Wednesday, September 4, 2013

No data in TNPM reports? Some things to investigate...

Hi,

This last week I saw something in TNPM that reminded me about one of the most common issues when processing and reporting performance data...no data in the reports. In this case it is quite obvious that something is wrong...but where is the problem?

I would like to share some steps I always take in order to investigate the problem in TNPM

Was data ever collected before?

This is the first thing to check...navigate to the past in the report (preferably a report with a chart in order to see raw data over time). Is there any datapoint available? If yes, when was the last one?
The most part of the time you will notice that the issue is not in TNPM itself, but in the data source. It can be a not announced patch applied to the device by the engineer dept (and they always forget to inform it :). It can be some network change caused by a new product release. It can be a change in the sftp credentials used to collect data...etc. Looking backward on time and identifying exactly the last collection point should be your first step.

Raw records
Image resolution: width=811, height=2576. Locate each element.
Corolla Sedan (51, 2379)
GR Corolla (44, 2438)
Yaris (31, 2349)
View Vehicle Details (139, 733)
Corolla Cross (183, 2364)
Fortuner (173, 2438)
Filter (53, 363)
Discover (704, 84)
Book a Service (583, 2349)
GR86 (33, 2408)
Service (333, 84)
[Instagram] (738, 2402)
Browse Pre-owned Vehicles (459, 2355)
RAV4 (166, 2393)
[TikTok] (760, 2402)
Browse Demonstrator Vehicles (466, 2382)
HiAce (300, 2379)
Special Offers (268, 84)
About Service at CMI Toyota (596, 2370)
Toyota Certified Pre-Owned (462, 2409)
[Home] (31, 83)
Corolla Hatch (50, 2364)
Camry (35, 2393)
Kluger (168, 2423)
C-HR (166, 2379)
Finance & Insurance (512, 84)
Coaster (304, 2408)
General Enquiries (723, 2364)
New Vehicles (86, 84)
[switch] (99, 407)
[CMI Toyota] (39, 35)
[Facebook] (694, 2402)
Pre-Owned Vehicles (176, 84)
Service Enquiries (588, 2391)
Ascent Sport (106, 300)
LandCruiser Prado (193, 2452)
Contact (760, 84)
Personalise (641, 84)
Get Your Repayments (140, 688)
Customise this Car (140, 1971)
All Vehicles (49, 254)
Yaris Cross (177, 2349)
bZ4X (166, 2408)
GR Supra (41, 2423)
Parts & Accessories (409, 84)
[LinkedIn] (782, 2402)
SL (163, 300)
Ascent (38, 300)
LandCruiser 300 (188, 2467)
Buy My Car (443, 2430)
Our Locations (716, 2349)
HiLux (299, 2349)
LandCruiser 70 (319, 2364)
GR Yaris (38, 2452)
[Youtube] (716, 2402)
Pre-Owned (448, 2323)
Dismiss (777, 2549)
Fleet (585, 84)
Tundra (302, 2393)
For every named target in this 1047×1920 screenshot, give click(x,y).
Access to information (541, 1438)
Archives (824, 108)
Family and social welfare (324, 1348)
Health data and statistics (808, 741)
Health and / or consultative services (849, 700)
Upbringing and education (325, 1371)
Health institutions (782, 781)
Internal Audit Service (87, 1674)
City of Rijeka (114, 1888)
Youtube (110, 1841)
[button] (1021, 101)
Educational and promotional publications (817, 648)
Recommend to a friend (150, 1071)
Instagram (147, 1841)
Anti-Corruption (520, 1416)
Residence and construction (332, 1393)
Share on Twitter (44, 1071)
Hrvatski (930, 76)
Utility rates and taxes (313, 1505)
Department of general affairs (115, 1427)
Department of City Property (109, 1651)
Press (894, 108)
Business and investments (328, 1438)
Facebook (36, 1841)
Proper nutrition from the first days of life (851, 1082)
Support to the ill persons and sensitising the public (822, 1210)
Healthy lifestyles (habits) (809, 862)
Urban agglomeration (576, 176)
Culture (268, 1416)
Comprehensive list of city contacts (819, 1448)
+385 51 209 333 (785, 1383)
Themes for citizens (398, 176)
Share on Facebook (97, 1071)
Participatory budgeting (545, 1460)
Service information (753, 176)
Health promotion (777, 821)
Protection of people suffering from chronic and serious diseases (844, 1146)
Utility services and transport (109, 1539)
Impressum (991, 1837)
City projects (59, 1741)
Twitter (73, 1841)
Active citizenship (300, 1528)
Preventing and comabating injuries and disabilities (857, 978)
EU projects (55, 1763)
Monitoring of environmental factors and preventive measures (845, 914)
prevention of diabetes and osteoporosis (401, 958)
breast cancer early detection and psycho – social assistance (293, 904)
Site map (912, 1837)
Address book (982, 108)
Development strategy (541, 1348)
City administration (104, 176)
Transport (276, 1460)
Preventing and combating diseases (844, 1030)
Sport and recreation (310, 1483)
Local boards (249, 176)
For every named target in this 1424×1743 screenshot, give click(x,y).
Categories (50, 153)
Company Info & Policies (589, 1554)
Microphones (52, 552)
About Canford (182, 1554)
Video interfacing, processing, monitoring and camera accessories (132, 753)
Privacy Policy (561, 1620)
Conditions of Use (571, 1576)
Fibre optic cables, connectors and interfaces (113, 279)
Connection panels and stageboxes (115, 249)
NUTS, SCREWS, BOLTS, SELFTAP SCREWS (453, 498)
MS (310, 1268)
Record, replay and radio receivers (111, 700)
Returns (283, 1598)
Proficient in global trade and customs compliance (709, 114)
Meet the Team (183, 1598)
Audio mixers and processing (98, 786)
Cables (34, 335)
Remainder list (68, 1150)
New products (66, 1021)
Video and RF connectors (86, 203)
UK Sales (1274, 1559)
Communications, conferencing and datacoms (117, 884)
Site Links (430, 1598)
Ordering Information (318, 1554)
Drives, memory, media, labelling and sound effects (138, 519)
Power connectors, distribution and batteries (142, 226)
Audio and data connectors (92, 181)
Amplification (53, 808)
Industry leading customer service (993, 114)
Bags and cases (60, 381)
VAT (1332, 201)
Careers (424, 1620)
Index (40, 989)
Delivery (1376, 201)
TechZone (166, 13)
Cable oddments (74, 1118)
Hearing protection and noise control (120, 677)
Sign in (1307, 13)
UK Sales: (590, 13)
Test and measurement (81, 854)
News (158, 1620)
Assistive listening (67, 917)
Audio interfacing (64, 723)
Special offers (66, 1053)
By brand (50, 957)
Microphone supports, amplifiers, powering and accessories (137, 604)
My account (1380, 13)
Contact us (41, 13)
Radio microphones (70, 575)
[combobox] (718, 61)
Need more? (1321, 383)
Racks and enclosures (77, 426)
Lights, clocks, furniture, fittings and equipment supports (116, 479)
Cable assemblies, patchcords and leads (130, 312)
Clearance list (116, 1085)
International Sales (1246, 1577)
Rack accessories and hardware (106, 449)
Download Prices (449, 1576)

◆ **Given request 1**
In the TNPM troubleshooting post, turn the paragraph that begins "The most part of the time you will notice" into a short bulleted list that keeps its main facts.
◆ **Given request 2**
According to the TNPM troubleshooting post, what kind of report is preferable when navigating back in time to look for past data?

◆ **Full solution 1**
- The cause is usually in the data source, not in TNPM itself.
- Possible causes:
  - a patch the engineering department applied to the device without announcing it
  - a network change caused by a new product release
  - changed SFTP credentials used for data collection
- First step: look back in time and find exactly when data was last collected.

◆ **Full solution 2**
A report with a chart, so you can see raw data over time.